There are several existing tools for mechanical-thermal-optical system simulation. An overview is given in [8]. The novel contribution of the presented method is the usage of transient EMBS simulations instead of structural FE analysis and the usage of cylindrical polynomials combined with GRIN ray tracing instead of OPD maps or shape-function interpolation for the stress and temperature dependent changes of the refraction index. A workflow for the presented method is given in Fig. 1.

Fig. 1

Overall workflow of a holistic dynamical-thermal-optical system analysis

In the following, the mechanical, thermal, and optical methods are introduced briefly. Additionally, a numerical example of a holistic simulation of a dynamical-thermal-optical single lens system is given.

Methods and numerical example

The holistic simulation of transient dynamical-thermal-optical systems combines mechanical simulations, thermal system analysis and optical simulations. The method and an exemplary numerical example are described in more detail in the following.

Mechanical modeling of dynamical-optical systems

In the mechanical part of the holistic simulation the optical system, consisting of optical elements and their holdings, is modeled as EMBS [9]. In a first step, each body is modeled separately. Optical sensitive components such as optical lenses are considered to be elastic bodies while the remaining less important elements such as the holdings are considered as being rigid. For each elastic body, a finite element model with N degrees of freedom (DOF) is built. The deformations of each modeled body are described by its shape functions Ψ and its nodal displacements vector \({\boldsymbol {q}}(t)\in \mathbb {R}^{N}\) which varies dependent on the time t. The equations of motion for each elastic body result from the linear FE model and read

$$ \boldsymbol{M}_{\text{ss}}\ddot{\boldsymbol{q}}(t)+\boldsymbol{D}_{\text{ss}}\dot{\boldsymbol{q}}(t)+\boldsymbol{K}_{\text{ss}}{\boldsymbol{q}}(t)=\boldsymbol{f}(t)\;. $$

Thereby, the system matrices are the mass matrix Mss, the damping matrix Dss, and the stiffness matrix Kss. The system input is the vector of the exciting forces f. The normally large number of DOF of FE models leads to a high computational effort for the analysis of their dynamical behavior. By means of a model order reduction (MOR) method, the number of DOF can be significantly reduced after the determination of the system matrices and the force vector. In the MOR scheme, a projection matrix \(\boldsymbol {V}\in \mathbb {R}^{N\times n}\) with nN is calculated. This matrix enables the approximation of the nodal displacements by

$$ {\boldsymbol{q}}\approx\boldsymbol{V} \bar{{\boldsymbol{q}}}\; $$

with the reduced coordinates \(\bar {{\boldsymbol {q}}}(t)\in \mathbb {R}^{n}\). The projection matrix is applied to the system matrices and the system input vector which leads to a reduction of the whole equation system size of Eq. (1). The reduction allows for an efficient analysis of the dynamical behavior of each modeled body. The detailed procedure description for a MOR and different methods for the calculation of V are given in [10, 11]. The application of MOR methods on optical systems is discussed in [12, 13]. Subsequently to the MOR, the rigid and elastic bodies are assembled to the EMBS. Then, the dynamic simulation of the assembled system, i.e. a time integration, yields the time-dependent kinematics of the complete system and the deformations of the elastic bodies.

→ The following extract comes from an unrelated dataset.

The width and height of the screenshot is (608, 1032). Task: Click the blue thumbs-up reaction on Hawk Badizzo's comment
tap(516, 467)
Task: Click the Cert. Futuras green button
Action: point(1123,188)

Apart from the usage in the MOR, the projection matrix is also provided to the FE model of each elastic body if stresses need to be considered. There, it is used for obtaining the deformation state of the elastic body. By the use of this deformation state and material laws the matrix of the reduced stress functions \(\bar {\boldsymbol {\Psi }}_{\mathrm {\sigma },\mathrm {P}}\in \mathbb {R}^{6\times n}\) at a discrete point P within the elastic body is calculated. The matrix \(\bar {\boldsymbol {\Psi }}_{\mathrm {\sigma },\mathrm {P}}\) and the reduced nodal displacements vector \(\bar {{\boldsymbol {q}}}\) allow for the calculation of the vector of the time-dependent stresses

$$ \hat{\boldsymbol\sigma}_{\mathrm{P}}=\left[\sigma_{\mathrm{x}},\sigma_{\mathrm{y}},\sigma_{\mathrm{z}},\tau_{\text{xy}},\tau_{\text{yz}},\tau_{\text{xz}}\right]_{\mathrm{P}}^{\top} = \bar{\boldsymbol\Psi}_{\mathrm{\sigma},\mathrm{P}}\bar{{\boldsymbol{q}}} $$

at the point P. The normal stresses σx,σy, and σz in the direction of the reference system in P and the shear stresses τxy,τyz, and τxz in the associated planes can be rearranged to the stress tensor ΣP. By the use of an eigen analysis of ΣP the principal stresses σI,P,σII,P, and σIII,P are computed. A more detailed explanation on the calculation of the stresses can be found in [14, 15].

In summary, the EMBS dynamical simulation allows for the computationally efficient calculation of the time-dependent deformations and principal stresses in the elastic bodies and the time-dependent rigid body motion of all bodies.

Thermal finite element analysis

In the thermal analysis part of the holistic simulation of the dynamical-thermal-optical system, an FE model is built for all optical lenses of the system. Normally, the FE mesh for the thermal analysis is coarser than the mechanical mesh. This saves computing time and nevertheless leads to sufficiently precise results. The calculation of the time-dependent nodal temperatures 𝜗(t) in each optical lens is performed using the dynamical equation for the heat conduction

$$ \boldsymbol{D}_{\text{tt}}\dot{\boldsymbol{\vartheta}}+\boldsymbol{K}_{\text{tt}}\boldsymbol{\vartheta}=\boldsymbol{\phi}\;. $$

The matrix Dtt for the specific heat, the matrix Ktt for the thermal conductivity, and the thermal input vector ϕ which represents the thermal heat flux at the nodes, are computed with FE methods. While thermally induced changes of the refraction index are considered in the presented method, thermally induced deformations are not considered here.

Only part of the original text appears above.